How to Troubleshoot Unreliable or Malfunctioning Hardware

CPU IconMy post on Intel X710 NICs being awful has triggered a lot of emotion and commentary from my readers. One of the common questions has been: so I have X710 NICs, what do I do? How do I troubleshoot hardware that isn’t working right?

1. Document how to reproduce the problem and its severity. Is it a management annoyance or does it cause outages & downtime? Is there a reasonable expectation that what you’re trying to do should work the way you expect? That might seem like an odd question, but sometimes other people do the procurement for (and without) us and there are gotchas they didn’t think to ask about.

In my case with the X710s I felt I had a reasonable expectation that the machine would stay up and that standard features like LLDP, which worked fine with other NICs, would work on these.

Being able to reproduce a problem is key. Intermittent issues are really hard to deal with. Get screen shots of the behavior, of the consoles, of the BSODs & PSODs. Get crash dumps if you can.

2. Check the Hardware Compatibility List for the particular OS and hardware you’re trying to use. Make sure it’s on there. If not, you might not have much success in getting support. The HCL might also have clues about driver levels and settings, too.

3. Check the vendor knowledge bases. At the time I was fighting the X710 issues there were no articles about it but now there are, and there are some suggested workarounds.

4. Update the firmware to the latest levels. You should be doing this already as part of your patching process. If you’re having issues your vendor’s support is going to ask you to do this anyhow, so might as well get ahead of it. Do it on the whole machine, not just the malfunctioning component, because sometimes the problem is an interaction somewhere else.

5. Update the driver to the latest levels. The VMware HCL often lists newer drivers you can apply via Update Manager. Try applying one of those. Sometimes a vendor like Intel will supply a newer driver than a server vendor like Dell will qualify. I usually try to stick with what the vendor who sold me the server has for drivers. For Dell & VMware, that often means installing with and/or remediating to the Dell customized ESXi ISO.

6. Update the OS to the latest levels. Again, you should be doing this for security reasons but on the off-chance you aren’t patched up to the latest levels do it and see if the problem persists. Support is going to ask you to do this anyhow. This isn’t saying you need to upgrade to Windows Server 2016 from 2012R2 or anything, just be at current releases of 2012R2. Of course, if you have the opportunity to test against another OS like that it might be a useful data point.
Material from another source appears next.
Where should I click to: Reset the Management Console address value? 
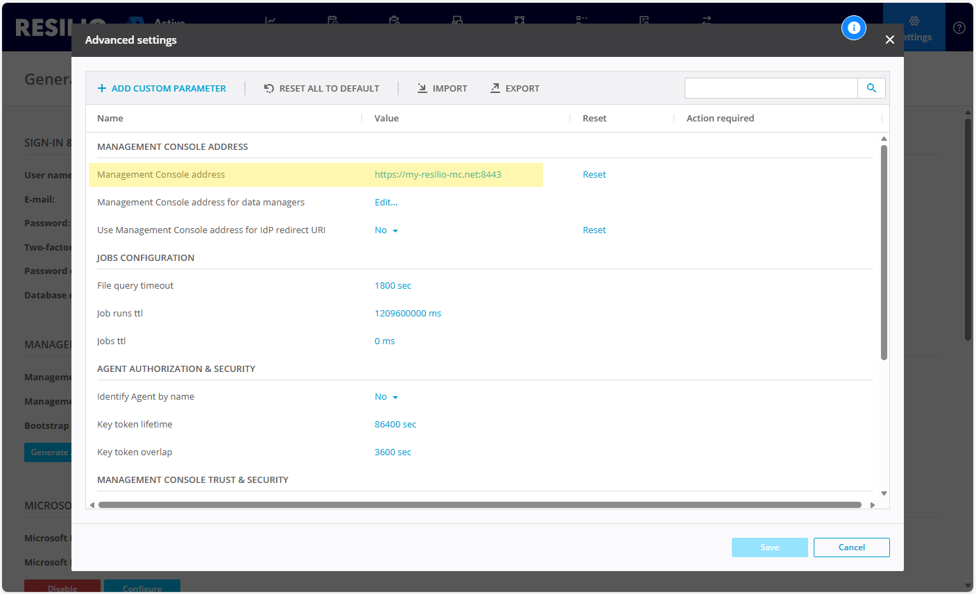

7. Open a support case with your vendor. Let them help you, or at least get it on record that there are problems. Ask for escalation if there isn’t timely progress.
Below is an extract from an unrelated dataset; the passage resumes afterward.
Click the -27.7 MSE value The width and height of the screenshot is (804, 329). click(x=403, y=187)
8. Let your sales team know that you are having problems. Ask them how long you have to return the equipment since it isn’t performing correctly. Let them know you opened a support case. Let them know you need escalation because the support folks aren’t resolving your problems. Sales teams want you to be successful, and they absolutely don’t want the equipment returned so they’ll lean on their technical resources to fix your problem.

9. Let your management know that you are having problems. Often, vendors will be having separate conversations with management around business goals and whatnot. Executives need to know that a vendor isn’t delivering on their promises. I guarantee that the vendor isn’t going to bring it up in conversation so you need to. Besides, most executives & managers I know love a way to derail a sales pitch.

This is also very important if this equipment needs to be installed and operational in certain timeframes. Management might need to adjust project timelines, reset customer expectations, or do some damage control. Get ahead of it.

10. Let your purchasing people know that you are having problems. If this is new equipment they might want to get involved before they pay the vendor, or stop payment until this is resolved. Governmental & SLED entities sometimes have other mechanisms of recourse under their vendor contracts which can be very helpful.

11. Don’t be afraid to tell the vendor that their ideas aren’t an acceptable fix. For example, the LLDP problems on X710 cards have a fix in newer drivers, but it’s completely manual, and will not work if your card is partitioned.

If you need the partitions then you’re stuck with no LLDP, which is crap. If you have a large cluster or value your time (and even if you don’t your employer probably does) a time-consuming, hard-to-maintain manual fix is unacceptable, too. You paid a price premium for X710 cards and you expect them to be fully supported & functional in your OS. Frankly, you could have paid less and had a NIC that actually worked as advertised out of the box.

12. Have someone high in your organization start the conversation around returning the equipment. This is basically the nuclear option, but you might have to do it. If you’ve done the other steps here this shouldn’t be a surprise. In my case with the X710s we said “it’s been three months with no resolution, we either need to return this equipment or get replacement NICs.” Because we’d worked through it and offered them a chance to resolve it, and there wasn’t a resolution, Dell did right by us and got us replacement Broadcom NICs. Problem solved.

Finding a way through situations like these is half linear troubleshooting and half good communications. Make sure you are doing both. Good luck!